Start of Supplied passage
500 Words a Week - The Weight of Pretending

It was my birthday.

My wife had booked a surprise meal for us in a nice restaurant.

We were heading there, arms linked, walking towards the underground.

Feelings of weightedness started. Like there was someone pushing down on my chest and shoulders.

We got the lift to the platform, and waited for the tube.

The heaviness continued. Followed by a shrinking of the self. Like I was a person living in a shell.

We boarded the tube, it was an average degree of busy. We chose to stand so we would have more room.

The feelings built, surmounting in knowing I couldn’t go to dinner.

We got off one stop after getting on. We sat on a bench. I couldn’t talk, I couldn’t communicate how I was feeling. I just said I couldn’t go and I would like to go home.

We got the next tube back. I was quiet. I was going through an internal battle. I’d just ruined our nice evening plans, and I couldn’t even communicate how I was feeling.

We got back to our station. We were walking home. The same route we had only walked down 5-10 minutes ago. Gone the excitement of a birthday celebration, only to be replaced with a silence of things unsaid.

Got up the stairs. Unlocked the door. Think one step at a time. Managed to get my shoes off. Sunk onto the bed. Curled into a ball. Just wanted to feel normal.

I knew I could no longer pretend everything was ok. I knew I needed to do something. I knew I needed to change.

Fast forward a few years, I’ve changed career paths. I’ve spoken with people, I’ve been honest. While the feelings of uncertainty about the future are still there. There is an understanding that they may always be there and I am now trying to take control over my own path.
End of Supplied passage
Start of Source excerpt
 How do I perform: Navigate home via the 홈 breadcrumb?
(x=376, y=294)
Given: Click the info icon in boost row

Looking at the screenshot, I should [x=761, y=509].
End of Source excerpt
What this exercise asks:
1. In the birthday essay, what had the narrator's wife booked for the evening?
2. In the birthday essay, reproduce the span from "500 Words a" up to and including "towards the underground.", substituting "brasserie" for "restaurant".
3. Write what comes next in the birthday essay, picking up after its closing sentence.

Responses for each task:
1. She had booked a surprise meal in a nice restaurant.

2.
500 Words a Week - The Weight of Pretending

It was my birthday.

My wife had booked a surprise meal for us in a nice brasserie.

We were heading there, arms linked, walking towards the underground.

3.
It’s interesting the feelings that are elicited within us when we aren’t living a life that resonates with us. When we may find ourselves portraying an image. We create an inner turmoil, an inner battle. We try to bury down the voice telling us something isn’t right, as we continue to try to hammer our lives into the shape we think is expected of us or what is deemed successful.

There’s a powerful internal shift when you start trying to take control of your life. When you realise you have the agency to start to make changes. That you don’t need anyone's permission.

"Once the soul awakens, the search begins and you can never go back. From then on, you are inflamed with a special longing that will never again let you linger in the lowlands of complacency and partial fulfillment." - John O’Donohue

If you’ve experienced feelings like the above, I would encourage you to reach out. To try to talk to someone. To try to communicate your feelings. We aren’t alone in our struggles. There’s a wonderful world out there of people who just want the best for you. We can lose sight of this when we are stuck in our head.

Speak out, take action, make a change.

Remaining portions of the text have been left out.